Step 4: Sometimes claims are denied because of improper coding. If that’s the case, ask your doctor to review the coding and re-submit a request with more specific medical justification for the procedure or medication, and you should be done.

Step 5: If your claim was not denied for missing information or improper coding, find out why it was denied, and how you can file an appeal.

Step 6: Ask the insurance provider’s representative for suggestions or guidelines for appealing a denial.

Step 7: If you would like an appeal form, ask them to send one via the mail or email.

Step 8: Make sure you have the address for the appropriate department to return the completed appeal documents.

Step 9: Always keep a record of the date, time, and the name of the insurance provider representative you talked with, along with a summary of the discussion. Keep this with copies of any documents you send to the insurance company.

Step 10: In appealing the denied claim, you should have the opportunity to review the information the insurance company used to make their decision.

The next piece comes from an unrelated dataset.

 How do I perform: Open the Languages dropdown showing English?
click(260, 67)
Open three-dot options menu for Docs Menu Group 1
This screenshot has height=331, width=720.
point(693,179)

Step 11: If necessary, get your doctor involved. To win an appeal you’ll likely have to to prove that the test or treatment is “medically necessary” and “scientifically proven.” Your doctor’s office should have staff that can help.

Step 12: Get help wording your appeals so that they mention medical problems, and do not include words that automatically trigger denials. Talk to the person who handles insurance claims at your doctor’s office. This person may be able to help you with the appeal process, and they may provide any documentation your insurance company requires.

Step 13: Remember each insurance company has its own appeal process. Before submitting your information, make sure you have completed and include the required paperwork. Once the documents are complete make a copy of everything for your reference.

Step 14: Continue to go through all levels of appeal.

Step 15: If your insurance company denies the claim again, in most cases you can contact them to request an external appeal. Usually, this appeal will be conducted by a medical professional or group of medical professionals not associated with the insurance company.

Step 16: Sometimes it takes the threat of a lawsuit to get your insurance company to move.

Send your correspondence to the insurance company via certified mail with return receipt. Be persistent. Remember that a denial is not necessarily the final word. Request in writing that your insurance company to reconsider their decision.

Contact your health insurance company within a reasonable amount of time if you don’t receive a written response that includes a justification. If you’re denied again and you believe that this is not consistent with your policy, contact your state insurance commission. That agency can mediate a dispute between you and your insurance company. If you win, you could save yourself hundreds or even thousands of dollars.

Medicare appeals need to follow a separate, federal appeals-review process.  There are detailed instructions for each level on the CMS website.